En Radio Faro, Roberto Abelleira, coordinador de Trib-Arte, y Siria Sánchez, educadora, explicaron el proyecto LGTBIQ+RV, una iniciativa financiada por el Gobierno de Canarias que utiliza realidad virtual y vídeo 360º para trabajar en los centros educativos la empatía, la identificación del acoso y la respuesta activa ante la LGTBIQfobia. Señalaron que el proyecto nace de una realidad que ven “día a día” en las aulas y de una demanda del propio profesorado, y aportaron datos preocupantes: más del 42% del colectivo LGTBI habría sufrido odio LGTBIfóbico y estas situaciones, indicaron, se han incrementado recientemente, a menudo con impunidad por falta de detección o por normalización.

Siria destacó que en los talleres el alumnado se implicó mucho porque se generó un espacio seguro y de confianza, donde pudieron expresarse y debatir. La realidad virtual les permitió vivenciar la complejidad de dinámicas que ocurren en el entorno escolar, como la transfobia, no solo recibir información. Ambos insistieron en la necesidad de una intervención preventiva y sostenida, y no “charlas de un día”, porque el acoso y los prejuicios “ocurren un día sí y otro también” y, si no se enseñan herramientas para detectarlo y afrontarlo, se perpetúa el silencio.
Uno de los momentos más reveladores fue una dinámica anónima en la que el alumnado expresó qué les limita para mostrarse como son: la palabra que apareció con más fuerza fue “miedo” (miedo al qué dirán, a la familia, al entorno, a condicionantes religiosos y culturales). Para Trib-Arte, que esa palabra sea central evidencia que todavía faltan espacios seguros y acompañamiento real para que los jóvenes puedan vivir su identidad con libertad.
Sobre cómo funciona la experiencia inmersiva, explicaron que grabaron una escena desde tres perspectivas: la de quien agrede, la de la víctima y la del observador pasivo. Al ponerse las gafas, el alumnado “entra” en cada rol, lo que provoca impacto, reflexión y debate sobre cómo reaccionar si le pasa a un amigo, cómo posicionarse y cómo identificar el acoso. Según la evaluación final, el proyecto logró un aumento de empatía, claridad conceptual y compromiso proactivo, además de más conocimiento sobre términos vinculados a la diversidad afectivo-sexual.

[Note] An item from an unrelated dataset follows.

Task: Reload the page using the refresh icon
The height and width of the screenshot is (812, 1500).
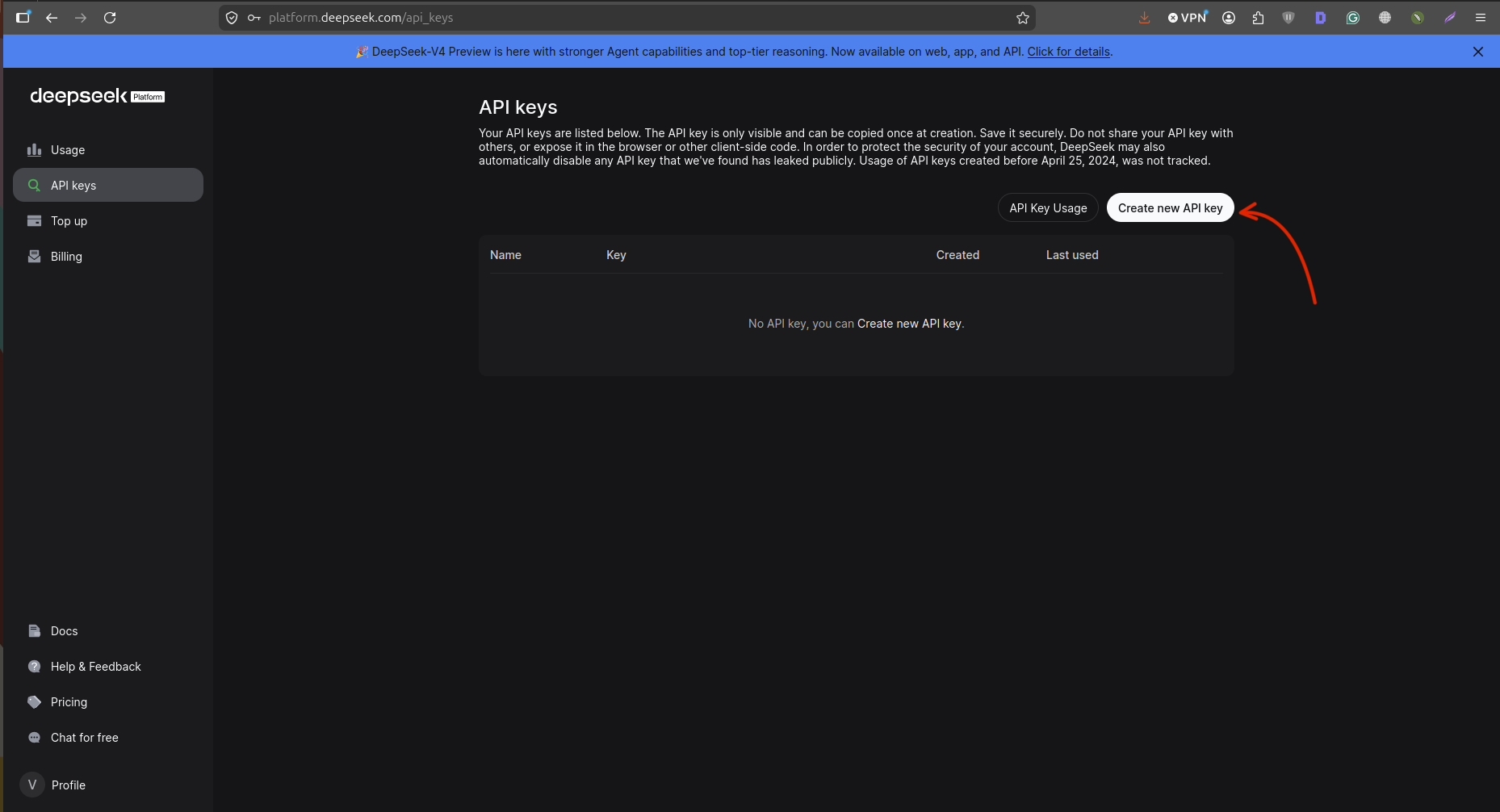Action: pyautogui.click(x=110, y=18)
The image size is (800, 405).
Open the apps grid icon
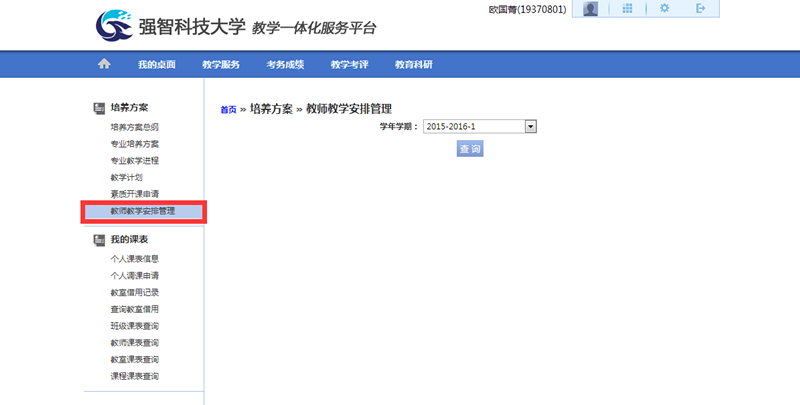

En esta edición también trabajaron con el profesorado (dos sesiones con alrededor de 25 docentes) para compartir la realidad detectada en el aula, contrastarla con las dificultades del sistema y buscar alternativas: sobre todo, clarificar a quién acudir y cómo generar circuitos de apoyo dentro del centro. Para las familias, prepararon un dosier informativo con pautas y herramientas, disponible en su web, y añadieron recursos interactivos donde incluso se puede elegir el final de una historia según las decisiones tomadas.
El proyecto se desarrolló en cinco municipios (Las Palmas de G.C, Telde, Agüimes, Santa Brígida y San Mateo), llegando a más de 408 estudiantes en seis centros. También observaron matices entre entornos: en algunos contextos urbanos pesaba más el “qué dirán” del grupo de iguales, mientras que en otros municipios aparecían con más fuerza condicionantes familiares y religiosos, aunque el miedo estaba presente en todos. Finalmente, indicaron que la iniciativa termina el 31 de enero y pidieron apoyo para darle continuidad mediante nuevas convocatorias o alianzas públicas/privadas, subrayando su carácter preventivo y de impacto social.